Le Real Madrid a passé une excellente soirée dimanche, lors du très attendu Clasico, comptant pour la 17e journée du championnat d'Espagne.
Les Merengue se sont en effet imposés (1-0) sur la pelouse de l'ennemi intime, Barcelone, au cours d'une rencontre bien maîtrisée. L'unique but du match a été inscrit par Batpista en première période, après une frappe en pleine lucarne. Cette victoire permet en outre au club de la capitale de prendre le large au classement. Avec 7 points d'avance sur son adversaire du soir, le Real peut voir venir.
%IMAGE44375LEFT%Les supporters du FC Barcelone ont assisté à un événement qu'ils détestent par-dessus tout: une victoire du Real Madrid, l'équipe honnie, dans leur antre du Camp Nou. Dimanche, les Merengue ont en effet remporté le traditionnel Clasico, comptant pour la 17e journée de Liga. Non contents d'avoir infligé un camouflet à leur ennemi héréditaire, les hommes de Bernd Schuster prennent en outre le large au classement. Le Real a posé une sérieuse option sur le titre, d'autant que le succès acquis en Catalogne ne souffre pas de discussion. Malgré la pression et l'enjeu, les Madrilènes ont démontré une maîtrise de bon augure pour la suite de leur saison.
Au début de la rencontre, le jeu tarde à se décanter. Bien en place, le Real laisse le soin à son adversaire catalan de prendre le jeu, et les risques, à son compte. Mais les deux équipes hésitent à se jeter à l'attaque des buts adverses et à se découvrir. Logiquement, les occasions sont rares. La première mèche est allumée à la 10e minute de jeu par Pepe, bien servi sur coup franc par Sneijder, mais Valdes s'interpose. Echaudé, le Barça tente de repartir de l'avant, mais Ronaldinho ne parvient pas à faire oublier l'absence de Messi, et Eto'o est bien muselé par Cannavaro. Peu après la demi-heure de jeu toutefois, Iniesta parvient à faire la différence côté droit et à centrer à ras de terre. "Ronnie" est à la réception pour une frappe en force de l'intérieur de la surface, mais Casillas repousse le danger.
Eto'o trop maladroit
C'est le tournant de cette première période. Car trois minutes plus tard, Baptista, après un beau relais de Van Nistelrooy, fusille Valdes d'une superbe frappe du droit en pleine lucarne. Deuxième but de la saison pour le Brésilien, qui fait son trou petit à petit au sein de la Maison blanche, et gagne du temps de jeu. Dès lors, Madrid maîtrise le jeu.
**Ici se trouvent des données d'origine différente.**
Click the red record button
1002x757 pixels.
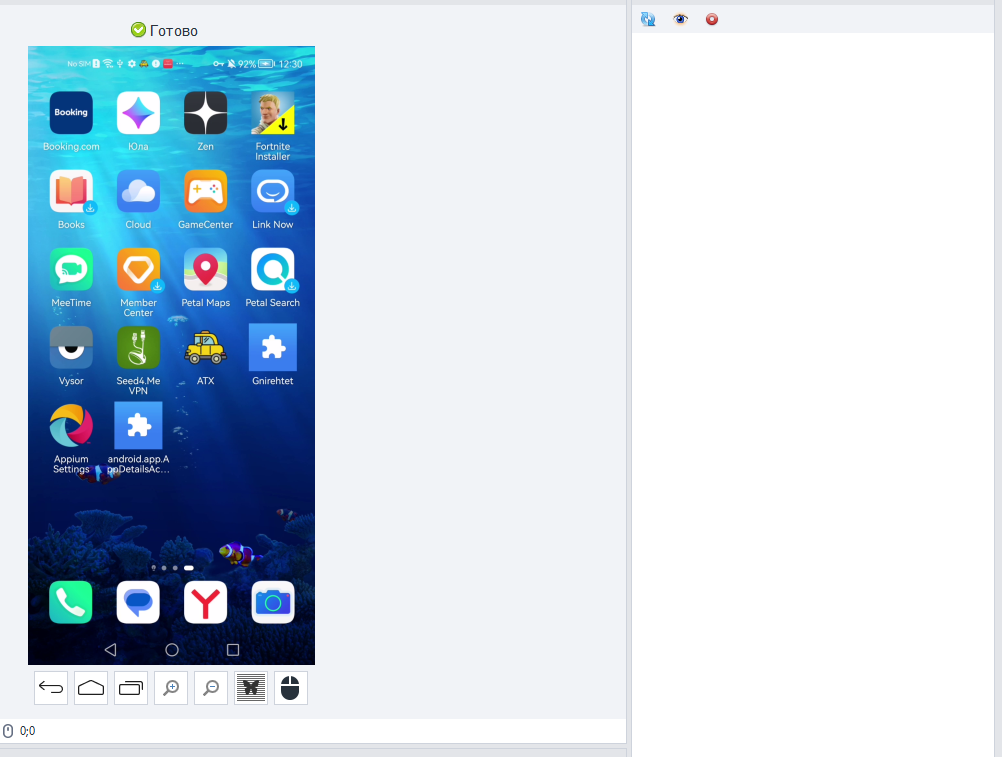pos(712,19)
Le milieu de terrain merengue, et notamment Diarra, musèle l'attaque adverse, et c'est même le Real qui a l'occasion de doubler la mise en contre, mais la frappe de Robinho manque de puissance pour tromper le portier catalan, qui capte en deux temps.
Le début de la deuxième période confirme la supériorité madrilène. A la recherche de solution, le Barça bafouille son jeu, au grand dam d'un public du Camp Nou quelque peu éteint. Les Blaugrana s'en remettent aux exploits individuels, mais ni la frappe en pivot d'Eto'o ni celle d'Iniesta ne parviennent à réellement inquiéter Casillas. Et au contraire, c'est le Real qui fait le jeu, et crée le danger, notamment grâce à un Sergio Ramos très remuant, ou au toujours précieux Van Nistelrooy. Et malgré des dernières tentatives de Bojan à peine entré en jeu, ou d'Eto'o, décidément très présent mais trop maladroit, le score en restait là. Conscients d'avoir réalisé une bonne opération, les joueurs du Real se congratulaient, tandis que, comme toujours dans cette situation, le Camp Nou se vidait à une vitesse record.